> Given passage
^^^^^^^^^^^^^^^^
Sumoylated. Sumoylated with SUMO1. Sumoylation depends on a functional nuclear localization signal but is not necessary for nuclear import or nuclear body targeting. Sumoylation may stabilize the interaction with CBX5.
(Microbial infection) Immediate early protein IE1 of human cytomegalovirus (HHV-5) interferes with the sumoylation of SP100.
^^^^^^^^^^^^^^^^
> Tasks to perform
A: Answer each question from the passage on sumoylation.
(i) Which SUMO protein is named as the one attached?
(ii) What does sumoylation depend on?
(iii) Which viral protein interferes with the sumoylation of SP100?
B: Duplicate the stretch from "Sumoylated. Sumoylated with" through "sumoylation of SP100." in the passage on sumoylation.
C: Recast the paragraph of the passage on sumoylation that begins "Sumoylated. Sumoylated with SUMO1." as a list of its main facts.
Rely only on the passage on sumoylation for this work.
^^^^^^^^^^^^^^^^
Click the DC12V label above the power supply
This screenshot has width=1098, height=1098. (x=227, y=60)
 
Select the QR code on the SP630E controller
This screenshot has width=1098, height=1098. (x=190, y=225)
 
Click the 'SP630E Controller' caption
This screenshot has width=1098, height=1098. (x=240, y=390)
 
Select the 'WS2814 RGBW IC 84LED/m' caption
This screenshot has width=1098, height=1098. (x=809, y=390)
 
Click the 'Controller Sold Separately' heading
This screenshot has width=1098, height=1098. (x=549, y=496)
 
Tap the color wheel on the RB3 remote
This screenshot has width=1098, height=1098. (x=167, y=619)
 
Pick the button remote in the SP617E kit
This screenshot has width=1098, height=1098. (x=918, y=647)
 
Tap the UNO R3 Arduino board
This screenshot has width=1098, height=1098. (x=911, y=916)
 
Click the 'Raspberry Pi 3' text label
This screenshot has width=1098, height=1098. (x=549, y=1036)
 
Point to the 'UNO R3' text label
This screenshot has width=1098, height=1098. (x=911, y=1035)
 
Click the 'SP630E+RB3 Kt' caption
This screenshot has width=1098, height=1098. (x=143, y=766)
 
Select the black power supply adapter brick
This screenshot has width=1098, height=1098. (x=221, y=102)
^^^^^^^^^^^^^^^^
> Your responses
A:
(i) SUMO1
(ii) A functional nuclear localization signal
(iii) Immediate early protein IE1 of human cytomegalovirus (HHV-5)

B:
Sumoylated. Sumoylated with SUMO1. Sumoylation depends on a functional nuclear localization signal but is not necessary for nuclear import or nuclear body targeting. Sumoylation may stabilize the interaction with CBX5.
(Microbial infection) Immediate early protein IE1 of human cytomegalovirus (HHV-5) interferes with the sumoylation of SP100.

C:
- Sumoylated with SUMO1.
- Sumoylation depends on a functional nuclear localization signal.
- Sumoylation is not necessary for nuclear import or nuclear body targeting.
- Sumoylation may stabilize the interaction with CBX5.